*PROBLEM STATEMENT*: Only certain lines below are wanted: those starting at the line containing "Select the Triangular Bandage description" and ending at the line containing "Task: Click red badge ② under 粘贴文本", both included, each retyped exactly.

*DATA FOR REVIEW*:
'''

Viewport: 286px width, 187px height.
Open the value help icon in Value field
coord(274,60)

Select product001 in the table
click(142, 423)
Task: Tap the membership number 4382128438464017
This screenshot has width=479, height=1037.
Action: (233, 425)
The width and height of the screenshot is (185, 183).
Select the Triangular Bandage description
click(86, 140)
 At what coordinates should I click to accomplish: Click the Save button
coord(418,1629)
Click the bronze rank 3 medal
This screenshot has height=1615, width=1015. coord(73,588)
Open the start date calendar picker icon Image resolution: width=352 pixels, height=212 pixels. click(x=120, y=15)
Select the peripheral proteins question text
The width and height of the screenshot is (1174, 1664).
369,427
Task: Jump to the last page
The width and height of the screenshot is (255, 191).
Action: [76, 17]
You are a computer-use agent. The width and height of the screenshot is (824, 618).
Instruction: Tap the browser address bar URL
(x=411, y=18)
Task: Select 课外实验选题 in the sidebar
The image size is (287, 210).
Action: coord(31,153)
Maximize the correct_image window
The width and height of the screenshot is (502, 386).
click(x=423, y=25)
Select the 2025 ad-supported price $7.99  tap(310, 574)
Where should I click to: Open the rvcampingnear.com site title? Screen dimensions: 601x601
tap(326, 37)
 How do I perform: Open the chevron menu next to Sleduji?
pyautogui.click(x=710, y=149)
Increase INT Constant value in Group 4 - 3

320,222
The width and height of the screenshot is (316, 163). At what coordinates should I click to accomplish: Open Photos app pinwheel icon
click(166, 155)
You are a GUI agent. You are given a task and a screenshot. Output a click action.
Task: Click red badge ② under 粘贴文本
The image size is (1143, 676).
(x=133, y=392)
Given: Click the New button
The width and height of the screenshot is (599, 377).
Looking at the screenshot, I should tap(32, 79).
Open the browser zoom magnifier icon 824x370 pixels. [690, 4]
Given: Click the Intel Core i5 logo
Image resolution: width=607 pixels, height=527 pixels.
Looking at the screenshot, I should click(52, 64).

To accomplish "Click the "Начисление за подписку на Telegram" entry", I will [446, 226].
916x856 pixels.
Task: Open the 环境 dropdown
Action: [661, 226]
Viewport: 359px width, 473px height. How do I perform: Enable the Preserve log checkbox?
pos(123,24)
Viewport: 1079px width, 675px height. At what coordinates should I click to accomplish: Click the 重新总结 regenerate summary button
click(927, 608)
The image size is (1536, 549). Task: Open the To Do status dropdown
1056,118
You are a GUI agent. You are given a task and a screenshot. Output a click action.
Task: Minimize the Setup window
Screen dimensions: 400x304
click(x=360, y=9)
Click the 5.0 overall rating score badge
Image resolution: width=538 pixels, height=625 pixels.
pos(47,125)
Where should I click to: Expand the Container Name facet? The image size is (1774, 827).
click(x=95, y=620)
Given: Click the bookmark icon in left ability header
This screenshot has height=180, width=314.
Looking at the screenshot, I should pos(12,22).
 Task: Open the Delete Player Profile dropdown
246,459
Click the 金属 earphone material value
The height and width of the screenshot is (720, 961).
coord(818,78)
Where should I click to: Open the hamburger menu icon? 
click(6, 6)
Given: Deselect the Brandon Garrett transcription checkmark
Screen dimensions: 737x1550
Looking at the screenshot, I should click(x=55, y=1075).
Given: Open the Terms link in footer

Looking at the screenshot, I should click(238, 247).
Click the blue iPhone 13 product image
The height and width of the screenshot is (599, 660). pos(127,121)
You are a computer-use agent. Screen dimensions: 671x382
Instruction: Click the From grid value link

'''

*FINAL ANSWER*:
Select the Triangular Bandage description
click(86, 140)
 At what coordinates should I click to accomplish: Click the Save button
coord(418,1629)
Click the bronze rank 3 medal
This screenshot has height=1615, width=1015. coord(73,588)
Open the start date calendar picker icon Image resolution: width=352 pixels, height=212 pixels. click(x=120, y=15)
Select the peripheral proteins question text
The width and height of the screenshot is (1174, 1664).
369,427
Task: Jump to the last page
The width and height of the screenshot is (255, 191).
Action: [76, 17]
You are a computer-use agent. The width and height of the screenshot is (824, 618).
Instruction: Tap the browser address bar URL
(x=411, y=18)
Task: Select 课外实验选题 in the sidebar
The image size is (287, 210).
Action: coord(31,153)
Maximize the correct_image window
The width and height of the screenshot is (502, 386).
click(x=423, y=25)
Select the 2025 ad-supported price $7.99  tap(310, 574)
Where should I click to: Open the rvcampingnear.com site title? Screen dimensions: 601x601
tap(326, 37)
 How do I perform: Open the chevron menu next to Sleduji?
pyautogui.click(x=710, y=149)
Increase INT Constant value in Group 4 - 3

320,222
The width and height of the screenshot is (316, 163). At what coordinates should I click to accomplish: Open Photos app pinwheel icon
click(166, 155)
You are a GUI agent. You are given a task and a screenshot. Output a click action.
Task: Click red badge ② under 粘贴文本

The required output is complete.